**DIRECTIONS**: Can you repeat, word for word, the stretch of the Rails-to-Elixir post from "Here's how my" through "right!? Off I go."?

**SOURCE PASSAGE**:
## Start

From Rails to Elixir (2 Part Series)
This is the first of a series of articles about my journey going from Ruby on Rails to Elixir/Phoenix.
\Part1 From Rails to Elixir: Know Your App
\Part-2 From Rails to Elixir: Safe Rewrites with NOOP Deployments
I've been doing a lot of Ruby on Rails during my career as a Software Engineer, I absolutely love it and I don't necessarily plan to stop doing it.
In fact, Rails has been the de facto choice not only for my professional projects but also for my personal ones. Most of the times I come up with this revolutionary new ideia that will change the world (no doubt about that) and I rush to the implementation because I don't want to lose the excitement. Since I'm usually in a hurry, it seems natural to me to use the most off-the-shelf set of tools out there that allow me to prototype my brain dump as quickly as possible.
That's what I've done, once again, when I decided that I was going to build a price tracker app meant to be compatible with any online shop in the interwebz. Users will mark items as favourites and then receive notifications by email when their price changes.
Here's how my mind works at this point: it needs HTML/CSS/JS to show at least a simple list of items being tracked, an API to get items from the database, a database of course, and perhaps some kind of background processing thing for the scraping and notifications. So...
Did I get the tech stack right!? Off I go.
I built the browser extension, built the API to get items through both ways, built a background worker that wakes up every two hours and downloads the HTML page for each stored item and built another background worker that parses all these HTML documents searching for updated prices. I even built a small use-and-discard HTTP proxy repository to get away unnoticed with my scraping but I'm saving it for another blog post.
I think I had a working version after one week of coding during my free time (mostly evenings), because Rails ❤️.
I chose to put it all in one server in order to keep things smooth and simple, which means PostgreSQL, Rails, Redis and Sidekiq sharing a single CPU and 1.70GB of memory.
First deploy with just PostgreSQL and Rails went fine, then I added Sidekiq and Redis and the thing just blew up unexpectedly during the deploy - I was using Capistrano. After more than 1 hour of frustration, I finally figured out that my server was out of memory while trying to compile assets and spawn fresh copies of Rails and Sidekiq.
I shouldn't be compiling assets in the production server to start with, but that's how Capistrano works by default. I could also perhaps have spent some time trying to find a way to restart the app in a more memory efficient manner but I felt that I would be fighting against the technology I had imposed on myself. Plus, any time spent on this particular issue felt worthless to me.

## End

**DATA SECTION**:
## Start

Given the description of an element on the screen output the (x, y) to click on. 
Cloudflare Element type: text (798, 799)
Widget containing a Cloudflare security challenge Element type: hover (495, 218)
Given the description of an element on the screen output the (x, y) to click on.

## End

**EXERCISE RESULT**:
Here's how my mind works at this point: it needs HTML/CSS/JS to show at least a simple list of items being tracked, an API to get items from the database, a database of course, and perhaps some kind of background processing thing for the scraping and notifications. So...
Did I get the tech stack right!? Off I go.